_AIM_
Format the lines of the listing as a JSON list of strings, one string per line, starting at the first line and ending at the line that contains "[x=552, y=111]". Include both of those lines, leave out blank lines, and don't include anything after that point.

_EXTRACTED DATA_
******

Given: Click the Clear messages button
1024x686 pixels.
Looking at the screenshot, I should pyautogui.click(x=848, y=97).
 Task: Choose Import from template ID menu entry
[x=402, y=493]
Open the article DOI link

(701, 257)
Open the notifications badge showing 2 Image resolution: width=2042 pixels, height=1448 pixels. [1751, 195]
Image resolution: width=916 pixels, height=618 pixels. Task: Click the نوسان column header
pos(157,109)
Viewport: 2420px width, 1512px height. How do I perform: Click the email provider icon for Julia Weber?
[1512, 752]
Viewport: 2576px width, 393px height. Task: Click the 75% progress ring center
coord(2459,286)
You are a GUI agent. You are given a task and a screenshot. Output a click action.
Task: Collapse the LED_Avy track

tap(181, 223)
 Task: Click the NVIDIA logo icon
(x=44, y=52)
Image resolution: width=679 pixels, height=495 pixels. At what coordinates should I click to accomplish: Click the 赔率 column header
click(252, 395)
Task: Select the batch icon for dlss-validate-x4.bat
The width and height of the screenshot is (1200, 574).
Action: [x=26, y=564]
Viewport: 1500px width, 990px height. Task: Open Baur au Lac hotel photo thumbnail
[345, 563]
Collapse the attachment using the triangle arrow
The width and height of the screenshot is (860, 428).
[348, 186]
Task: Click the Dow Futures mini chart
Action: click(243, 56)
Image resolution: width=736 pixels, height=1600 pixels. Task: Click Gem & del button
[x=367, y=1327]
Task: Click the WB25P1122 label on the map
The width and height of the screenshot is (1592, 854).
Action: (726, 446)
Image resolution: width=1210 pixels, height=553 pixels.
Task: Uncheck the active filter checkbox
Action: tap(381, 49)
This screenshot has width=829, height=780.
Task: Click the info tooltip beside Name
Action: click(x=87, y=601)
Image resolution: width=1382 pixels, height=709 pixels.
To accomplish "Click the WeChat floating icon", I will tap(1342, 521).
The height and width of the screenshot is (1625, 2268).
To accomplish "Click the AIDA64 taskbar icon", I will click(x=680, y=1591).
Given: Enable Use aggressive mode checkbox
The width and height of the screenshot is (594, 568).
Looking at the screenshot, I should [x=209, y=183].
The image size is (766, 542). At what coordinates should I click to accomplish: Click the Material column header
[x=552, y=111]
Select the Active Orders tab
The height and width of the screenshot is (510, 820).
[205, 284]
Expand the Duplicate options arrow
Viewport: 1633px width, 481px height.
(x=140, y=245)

******

_THE ANSWER_
[
  "Given: Click the Clear messages button",
  "1024x686 pixels.",
  "Looking at the screenshot, I should pyautogui.click(x=848, y=97).",
  " Task: Choose Import from template ID menu entry",
  "[x=402, y=493]",
  "Open the article DOI link",
  "(701, 257)",
  "Open the notifications badge showing 2 Image resolution: width=2042 pixels, height=1448 pixels. [1751, 195]",
  "Image resolution: width=916 pixels, height=618 pixels. Task: Click the نوسان column header",
  "pos(157,109)",
  "Viewport: 2420px width, 1512px height. How do I perform: Click the email provider icon for Julia Weber?",
  "[1512, 752]",
  "Viewport: 2576px width, 393px height. Task: Click the 75% progress ring center",
  "coord(2459,286)",
  "You are a GUI agent. You are given a task and a screenshot. Output a click action.",
  "Task: Collapse the LED_Avy track",
  "tap(181, 223)",
  " Task: Click the NVIDIA logo icon",
  "(x=44, y=52)",
  "Image resolution: width=679 pixels, height=495 pixels. At what coordinates should I click to accomplish: Click the 赔率 column header",
  "click(252, 395)",
  "Task: Select the batch icon for dlss-validate-x4.bat",
  "The width and height of the screenshot is (1200, 574).",
  "Action: [x=26, y=564]",
  "Viewport: 1500px width, 990px height. Task: Open Baur au Lac hotel photo thumbnail",
  "[345, 563]",
  "Collapse the attachment using the triangle arrow",
  "The width and height of the screenshot is (860, 428).",
  "[348, 186]",
  "Task: Click the Dow Futures mini chart",
  "Action: click(243, 56)",
  "Image resolution: width=736 pixels, height=1600 pixels. Task: Click Gem & del button",
  "[x=367, y=1327]",
  "Task: Click the WB25P1122 label on the map",
  "The width and height of the screenshot is (1592, 854).",
  "Action: (726, 446)",
  "Image resolution: width=1210 pixels, height=553 pixels.",
  "Task: Uncheck the active filter checkbox",
  "Action: tap(381, 49)",
  "This screenshot has width=829, height=780.",
  "Task: Click the info tooltip beside Name",
  "Action: click(x=87, y=601)",
  "Image resolution: width=1382 pixels, height=709 pixels.",
  "To accomplish \"Click the WeChat floating icon\", I will tap(1342, 521).",
  "The height and width of the screenshot is (1625, 2268).",
  "To accomplish \"Click the AIDA64 taskbar icon\", I will click(x=680, y=1591).",
  "Given: Enable Use aggressive mode checkbox",
  "The width and height of the screenshot is (594, 568).",
  "Looking at the screenshot, I should [x=209, y=183].",
  "The image size is (766, 542). At what coordinates should I click to accomplish: Click the Material column header",
  "[x=552, y=111]"
]